### YOUR INSTRUCTIONS
Reproduce the data below word for word, leaving out the pictures.

(Stored dataset items)
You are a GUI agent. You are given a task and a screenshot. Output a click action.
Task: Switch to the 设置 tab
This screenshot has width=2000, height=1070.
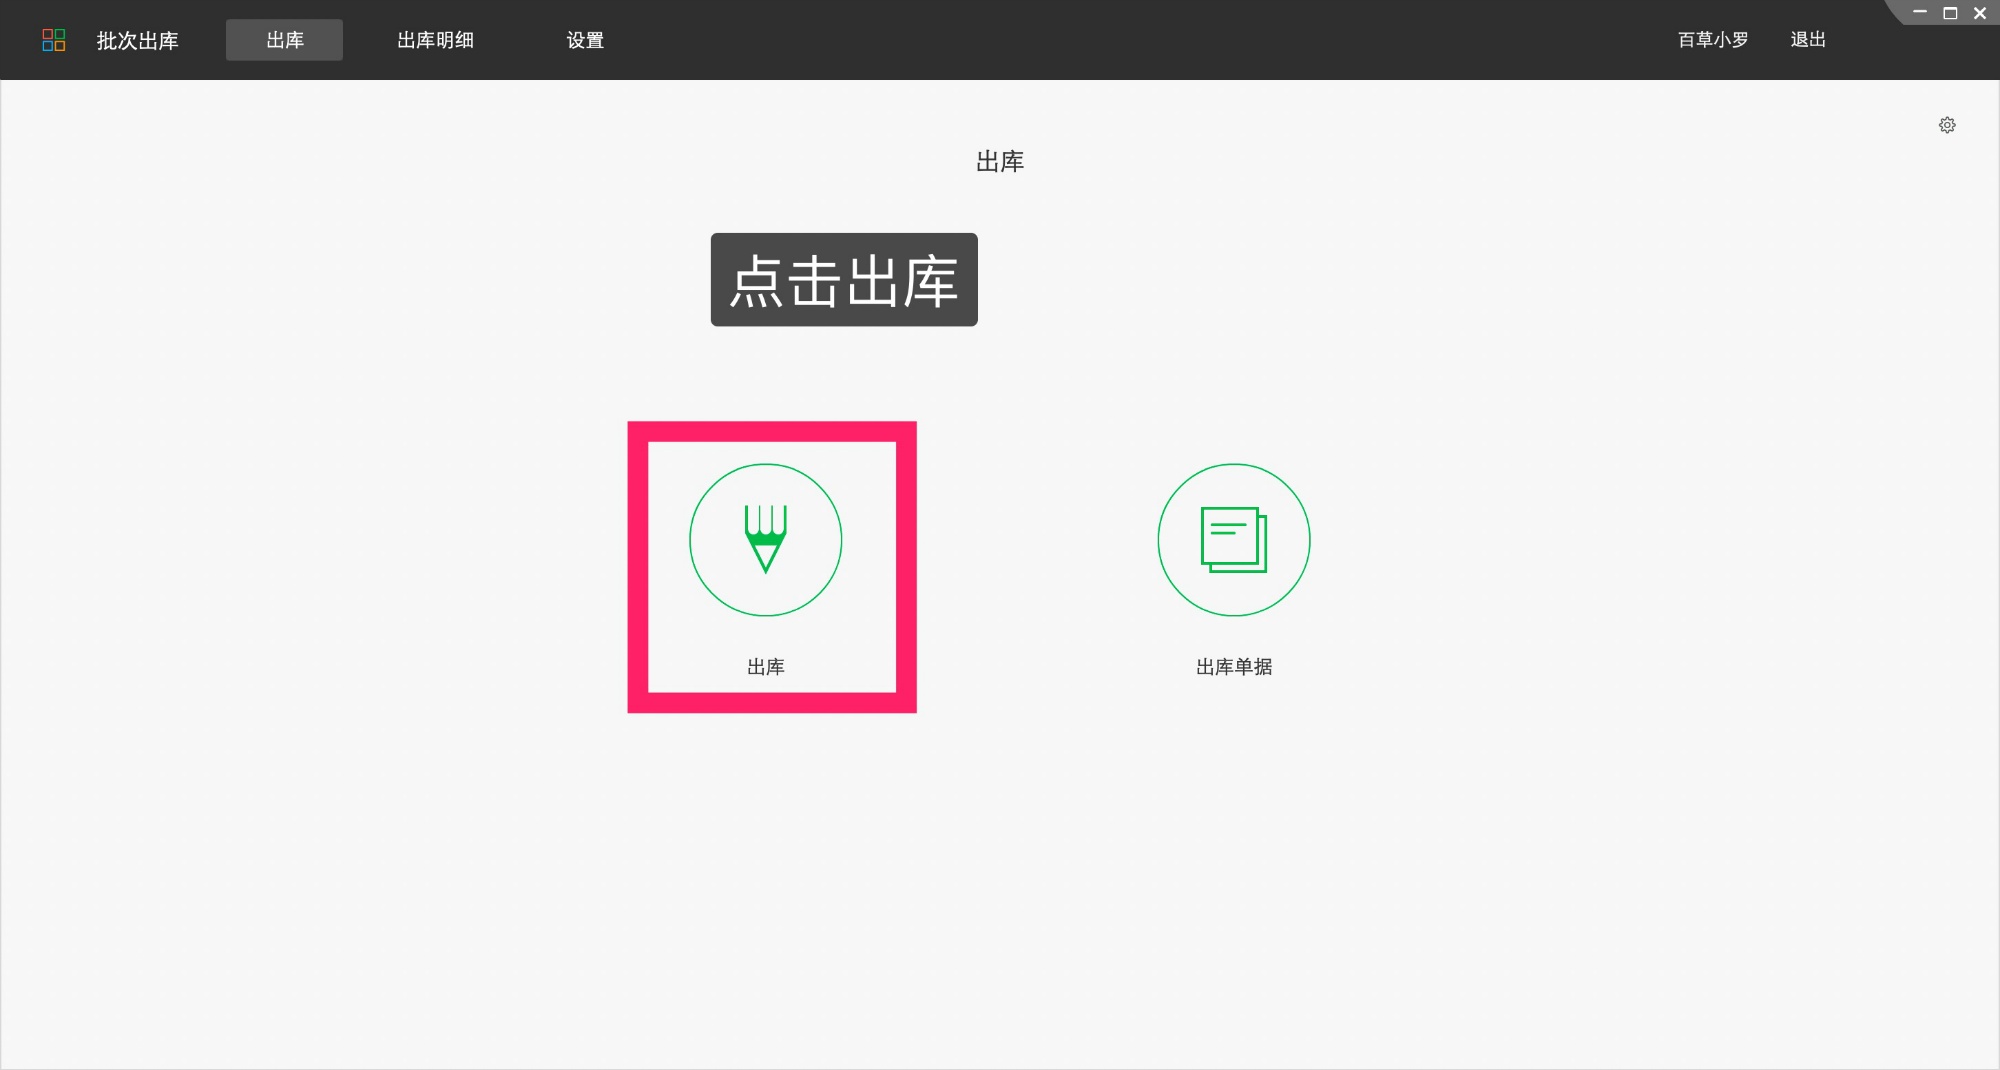click(583, 40)
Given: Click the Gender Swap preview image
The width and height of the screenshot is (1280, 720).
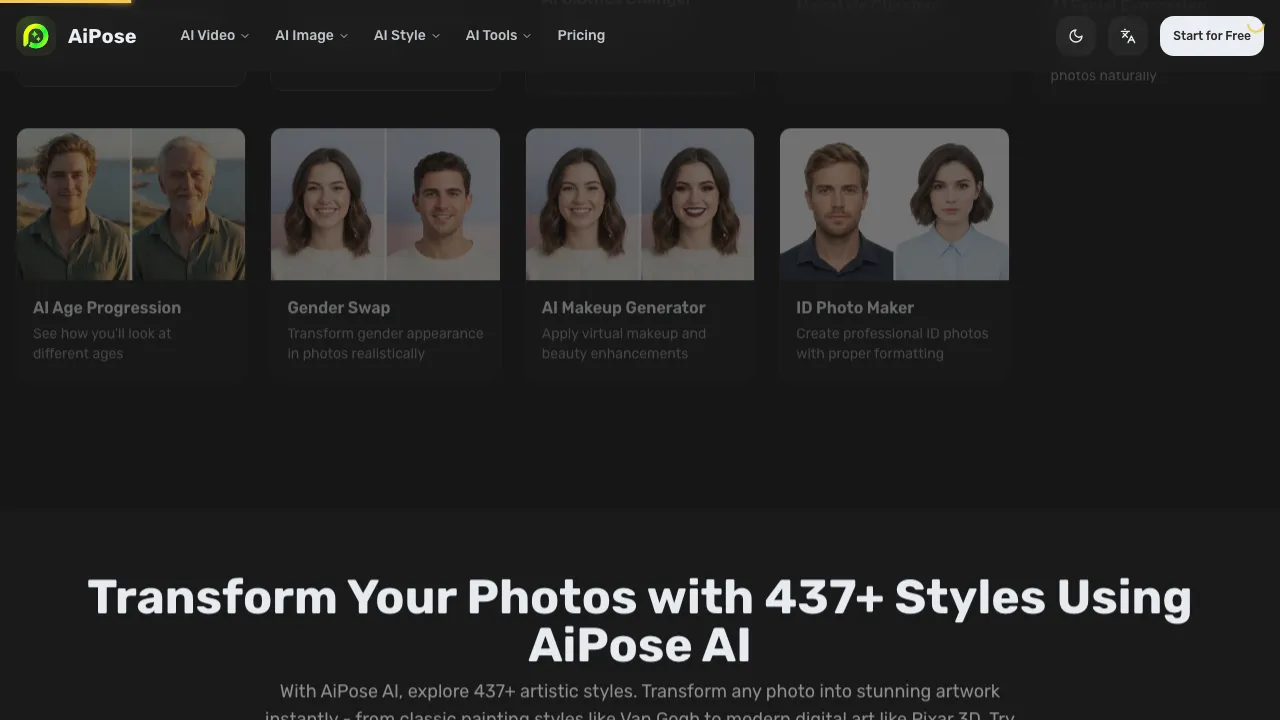Looking at the screenshot, I should pyautogui.click(x=385, y=204).
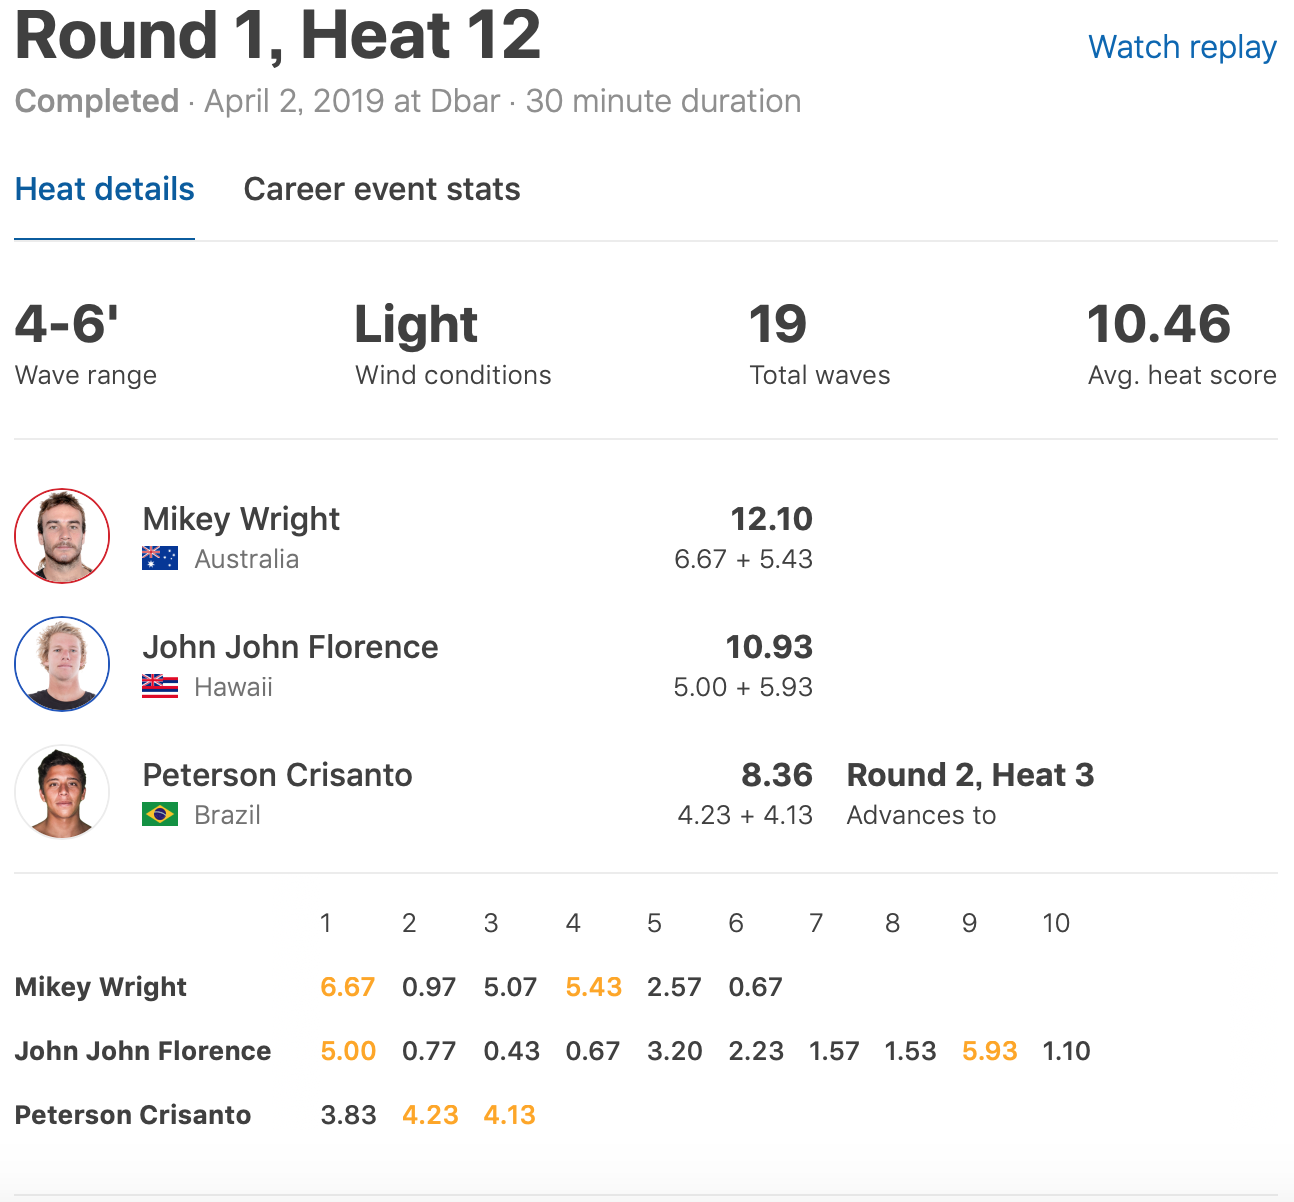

### WRITTEN REPLY
You are a GUI agent. You are given a task and a screenshot. Output a click action.
Task: Switch to the 设置 tab
This screenshot has width=2000, height=1070.
click(583, 40)
Given: Click the Gender Swap preview image
The width and height of the screenshot is (1280, 720).
Looking at the screenshot, I should pyautogui.click(x=385, y=204).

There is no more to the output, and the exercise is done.